Faces is one of the most important locks to check. If identity is drifting, check whether Faces should be on. If a character swap will not take, check whether Faces should be off.

Bodies

Bodies locks the overall body: silhouette, build, proportions, and broad pose or posture in space.

Turn Bodies on when the subject’s physical presence matters. This is useful for wardrobe restyles, athletic performances, dance, fashion shots, or any transformation where the same body shape should carry through the look change.

Turn Bodies off when you want to change the body type itself. For example, turn it off when changing adult proportions to child proportions, a human into a robot chassis, or a creature into a much slimmer or bulkier form.

Faces and Bodies are separate on purpose.
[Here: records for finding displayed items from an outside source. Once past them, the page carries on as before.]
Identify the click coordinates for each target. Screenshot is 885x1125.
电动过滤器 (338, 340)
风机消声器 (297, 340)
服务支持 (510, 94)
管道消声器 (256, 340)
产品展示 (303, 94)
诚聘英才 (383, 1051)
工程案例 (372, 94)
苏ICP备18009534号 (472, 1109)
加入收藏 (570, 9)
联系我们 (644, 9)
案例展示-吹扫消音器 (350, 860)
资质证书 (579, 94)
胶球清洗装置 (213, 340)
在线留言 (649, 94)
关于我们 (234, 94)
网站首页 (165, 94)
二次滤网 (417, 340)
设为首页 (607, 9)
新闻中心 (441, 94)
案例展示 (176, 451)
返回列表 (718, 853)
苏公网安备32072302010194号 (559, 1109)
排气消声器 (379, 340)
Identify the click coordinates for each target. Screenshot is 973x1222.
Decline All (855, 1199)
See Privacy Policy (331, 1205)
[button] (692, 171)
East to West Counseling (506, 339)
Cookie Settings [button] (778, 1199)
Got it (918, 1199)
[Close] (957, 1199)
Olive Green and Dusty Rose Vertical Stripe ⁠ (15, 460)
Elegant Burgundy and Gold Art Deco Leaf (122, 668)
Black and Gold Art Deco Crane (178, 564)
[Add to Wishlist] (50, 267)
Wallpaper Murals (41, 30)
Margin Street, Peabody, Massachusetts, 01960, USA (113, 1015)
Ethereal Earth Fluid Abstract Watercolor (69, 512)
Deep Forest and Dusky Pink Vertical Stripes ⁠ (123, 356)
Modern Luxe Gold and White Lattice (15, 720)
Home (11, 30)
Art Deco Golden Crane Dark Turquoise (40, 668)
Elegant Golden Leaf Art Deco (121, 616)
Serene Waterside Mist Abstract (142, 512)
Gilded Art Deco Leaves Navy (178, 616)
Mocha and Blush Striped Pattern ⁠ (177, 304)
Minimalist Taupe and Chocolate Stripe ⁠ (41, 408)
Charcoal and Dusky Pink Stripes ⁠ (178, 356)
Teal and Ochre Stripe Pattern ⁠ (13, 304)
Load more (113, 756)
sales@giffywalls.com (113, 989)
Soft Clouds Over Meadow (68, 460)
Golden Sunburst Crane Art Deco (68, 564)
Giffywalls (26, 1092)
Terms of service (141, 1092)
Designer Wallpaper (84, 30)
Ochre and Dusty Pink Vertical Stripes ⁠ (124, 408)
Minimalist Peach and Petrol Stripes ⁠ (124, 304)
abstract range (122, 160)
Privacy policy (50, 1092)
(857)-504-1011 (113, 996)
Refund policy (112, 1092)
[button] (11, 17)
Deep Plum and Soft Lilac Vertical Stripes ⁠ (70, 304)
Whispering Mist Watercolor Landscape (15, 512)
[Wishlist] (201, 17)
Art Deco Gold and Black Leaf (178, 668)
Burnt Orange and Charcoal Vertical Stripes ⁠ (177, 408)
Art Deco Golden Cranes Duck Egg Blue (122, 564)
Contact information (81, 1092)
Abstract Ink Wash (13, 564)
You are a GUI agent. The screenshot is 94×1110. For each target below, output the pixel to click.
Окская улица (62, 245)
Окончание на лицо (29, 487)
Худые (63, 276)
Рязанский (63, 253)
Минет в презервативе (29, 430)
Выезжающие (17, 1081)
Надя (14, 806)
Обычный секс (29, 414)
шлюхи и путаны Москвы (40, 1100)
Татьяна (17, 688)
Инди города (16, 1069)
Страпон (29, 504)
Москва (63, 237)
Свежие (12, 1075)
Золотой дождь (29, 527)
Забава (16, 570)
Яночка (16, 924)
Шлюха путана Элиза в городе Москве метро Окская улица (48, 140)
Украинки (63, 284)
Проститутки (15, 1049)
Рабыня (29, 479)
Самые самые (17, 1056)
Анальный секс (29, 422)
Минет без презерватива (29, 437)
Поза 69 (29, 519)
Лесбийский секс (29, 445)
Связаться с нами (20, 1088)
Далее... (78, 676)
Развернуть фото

You can lock Faces while freeing Bodies if you want to preserve someone’s identity but reshape their physique. You can lock Bodies while freeing Faces if you want to preserve a build or performance while changing who the character is.

Poses and Blocking

Poses and Blocking are skeletal tracking modes. They both help Ray 3.2 follow the subject’s pose, but they track motion at different levels of detail.

Blocking is the sparser, more flexible mode. It shows the model the key joint positions without the connecting bone lines. It is the lighter signal, allowing more room to diverge from the source form while still retaining a loose sense of pose.

Use Blocking when you want the motion to be loosely guided by the source, but not tightly locked to it. This is useful when mapping a human performance onto something less anatomically humanoid, like a creature, robot, abstract character, or energy form.

Putting Characters controls together

For a dialogue close-up with a style change, use Faces on, Bodies on, and Blocking. This preserves identity, expression, and broad posture.

For a pianist’s hands while restyling the scene, Faces may be optional, Bodies should usually stay on, and Poses is the better skeletal mode because it is the heavier, more adherent mode, giving the model the most detailed skeletal tracking to preserve the performance.

For turning a dancer into a glowing energy being, Faces should usually be off if the identity is changing. Bodies can stay on or off depending on whether the performer’s build should remain. Blocking is usually the better choice for sweeping choreography.

For a crowd of distant extras, consider turning Faces off. If the faces are too small to matter, the lock may add unnecessary constraint without improving the result.